• **WHAT THE TASK REQUIRES**
Continue the interview about the Don Letts film past its final line, keeping the filmmaker's conversational voice.

• **SUPPLIED TEXT**
It’s a huge responsibility so you got to be careful to bring really great vibes to that place, since those are the vibes that will eventually fill the theater.
Who was your favorite personality and why?
Oh man, I imagine besides Don, being the most obvious answer, I’d have to say Mick Jones. Meeting Mick was quite an experience for me, he made a huge impression and I found myself just sort of being endlessly tickled by him in the footage. All of his impish little smiles and his way of saying things, just an intensely unique character.
Another was Norman Jay from Goodtimes Sound System. Norman just floored me. Norman needs his own film, a beautiful speaker, his word are full of passion, emotion and intellect, plus he’s a great story teller. If anyone out there is thinking of doing a film on Norman, DO IT!
What are some things you learned making this film that surprised you?
I think the most shocking thing for me, as an American, was hearing Don refer to his generation as “First Generation British Born Black.” I mean Don is only a 6 years older than my dad, so to think of Black British as a group that was just recently defining itself was really something to wrap my American mind around.
Were you worried that Don wouldn’t like the movie?
I usually discuss the project with the subject at a few key junctures: up front, when I’m about to start editing and then after the first cut is done, but typically I think it’s best to show them as late in the process as you possible, so you can work out as many of the bugs as you possibly can on your own before you drag them into it.
I like to get what I’m trying to do/say on a solid standing then present it for feedback.
But I wasn’t too worried no. In fact I had this really funny experience a few months ago, I flew over there and sat down with Don and his wife Grace to watch the movie and about halfway through I thought to myself, “What am I doing?! I should be really nervous right now!!” But I felt really calm, it honestly hadn’t even occurred to me to be nervous about it until that very moment.
I think my basic thinking is to put so much pressure on myself to develop something that works and makes sense, that if people don’t like it then there’s nothing I can really do about that because I did the best possible job I could do.
So I guess I’m always sort of looking at it from that angle.
Did you have anyone in particular who was a mentor or that you bounced ideas off of as you put this together?
This is probably really uninspiring, but not really. My main thing is to sort of sequester myself with the material until I feel like I really understand what’s going on before carting it out to others.
I’ve spent a lot of years cultivating and encouraging my artistic voice but it’s still really quiet sometimes and I have to give it a lot of space until it can get a bit louder.
I often look at it like it’s a newborn baby and you need to give it time to grow up a little bit before it can really communicate with others.
So I spend a lot of time with the ideas, building them up into something, then for me, the collaborative part comes at the end. I cart the thing out, see what people think then make adjustments accordingly.
The cultures and times that Don Letts’ life has intersected are so massive and diverse and contentious. Do you ever think there will be another figure quite like Letts?
I mean, no not really, but there almost has to be doesn’t there?

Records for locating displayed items
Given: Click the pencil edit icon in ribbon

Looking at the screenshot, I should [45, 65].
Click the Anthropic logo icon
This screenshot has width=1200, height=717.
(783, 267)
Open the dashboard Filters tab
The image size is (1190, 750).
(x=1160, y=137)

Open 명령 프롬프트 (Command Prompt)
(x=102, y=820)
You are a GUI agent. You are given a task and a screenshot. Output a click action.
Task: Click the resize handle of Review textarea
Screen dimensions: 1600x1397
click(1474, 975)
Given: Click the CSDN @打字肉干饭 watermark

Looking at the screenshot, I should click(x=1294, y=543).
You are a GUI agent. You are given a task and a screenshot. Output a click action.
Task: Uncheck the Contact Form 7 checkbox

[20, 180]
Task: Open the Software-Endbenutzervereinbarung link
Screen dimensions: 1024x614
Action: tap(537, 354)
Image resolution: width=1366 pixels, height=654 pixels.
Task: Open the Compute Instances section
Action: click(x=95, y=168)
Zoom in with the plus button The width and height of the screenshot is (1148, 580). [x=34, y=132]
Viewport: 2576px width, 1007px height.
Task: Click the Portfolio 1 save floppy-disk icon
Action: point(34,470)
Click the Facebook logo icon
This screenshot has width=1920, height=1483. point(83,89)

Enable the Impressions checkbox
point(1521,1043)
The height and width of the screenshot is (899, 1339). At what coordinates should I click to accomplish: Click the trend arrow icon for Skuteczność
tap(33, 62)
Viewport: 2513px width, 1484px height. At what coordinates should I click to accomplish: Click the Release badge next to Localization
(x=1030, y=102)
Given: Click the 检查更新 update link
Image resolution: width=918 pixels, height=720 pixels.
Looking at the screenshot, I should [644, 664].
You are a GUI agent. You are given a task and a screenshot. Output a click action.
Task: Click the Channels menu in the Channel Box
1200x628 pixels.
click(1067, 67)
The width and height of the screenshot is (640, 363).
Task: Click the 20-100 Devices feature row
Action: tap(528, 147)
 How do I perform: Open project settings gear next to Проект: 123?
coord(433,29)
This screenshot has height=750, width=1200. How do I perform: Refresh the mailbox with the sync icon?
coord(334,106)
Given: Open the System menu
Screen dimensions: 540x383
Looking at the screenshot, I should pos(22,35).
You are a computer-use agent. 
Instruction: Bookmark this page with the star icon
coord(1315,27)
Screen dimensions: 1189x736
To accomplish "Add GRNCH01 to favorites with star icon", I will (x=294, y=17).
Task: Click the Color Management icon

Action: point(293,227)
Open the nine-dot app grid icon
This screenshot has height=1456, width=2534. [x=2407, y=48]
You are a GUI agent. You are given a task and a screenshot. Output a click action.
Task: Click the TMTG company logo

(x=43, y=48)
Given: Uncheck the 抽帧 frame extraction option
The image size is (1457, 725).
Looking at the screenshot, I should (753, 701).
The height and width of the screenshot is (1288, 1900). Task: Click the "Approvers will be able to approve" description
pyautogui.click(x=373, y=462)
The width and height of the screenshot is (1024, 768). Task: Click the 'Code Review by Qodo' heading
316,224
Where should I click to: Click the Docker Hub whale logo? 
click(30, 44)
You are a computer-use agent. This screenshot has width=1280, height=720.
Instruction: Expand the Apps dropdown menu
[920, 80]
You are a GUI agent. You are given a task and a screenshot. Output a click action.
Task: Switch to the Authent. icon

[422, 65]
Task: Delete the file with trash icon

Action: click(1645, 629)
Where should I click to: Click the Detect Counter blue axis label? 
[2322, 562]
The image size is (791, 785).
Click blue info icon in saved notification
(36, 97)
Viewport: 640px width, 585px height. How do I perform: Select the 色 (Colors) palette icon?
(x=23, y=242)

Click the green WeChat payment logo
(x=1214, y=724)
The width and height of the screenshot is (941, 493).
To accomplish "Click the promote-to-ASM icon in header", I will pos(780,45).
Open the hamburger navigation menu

• **EXPECTED OUTPUT**
A buddy of mine early on said that he liked him getting up from the director’s chair at the end of the movie because he felt like it invited the question, “Who will sit down now that Don has got up?” and I really liked that.
Like punk, I feel there’s a general call out to fix your broken shit, like this story is just about how Don fixed his, but it’s up to you to fix yours and that’s the sort of exciting part moving forward is seeing how people will use the ideals of punk to fix their broken shit and move us all forward.
What’s a lesson we can all take away from this movie?
The more time I spend with the film, the more I think the film is about crossing the aisle, learning about the other side and embracing the ways in which you are the same and not limiting yourself by taking on a label, any label.
I think the most inspiring part of Don’s story is seeing how many people it has brought together, kind of the whole back bone of the punky reggae party isn’t it? We’re better off together and any work we have to do to get there is infinitely worth it.
There was an Iranian guy at the world premiere at The International Film Festival Rotterdam a couple nights ago and his question sort of floored the whole audience. In the mingling that followed the film I heard it brought up again and again and his question was so simple.
He got up and very meekly thanked Don for the film and explained that he felt like an outsider in his neighborhood due to his heritage and then he just asked, “How do I do what you did?”
Don didn’t hesitate and said, “Shoot straight, aim true and try not to hit any bystanders.”
In light of BLM and other developments of the past couple years, do you think the film has taken on new meaning? As far as the global struggle against racism and authority?
I think the meaning is the same, but the focus on the subject has definitely changed, and for the better. I think more people have open hearts and minds toward matters of acceptance, especially as it impacts the experience of others, and I think Don’s story certainly adds an interesting perspective to that.
Since we last chatted you’ve been really freaking busy. What new stuff have you brought into the world?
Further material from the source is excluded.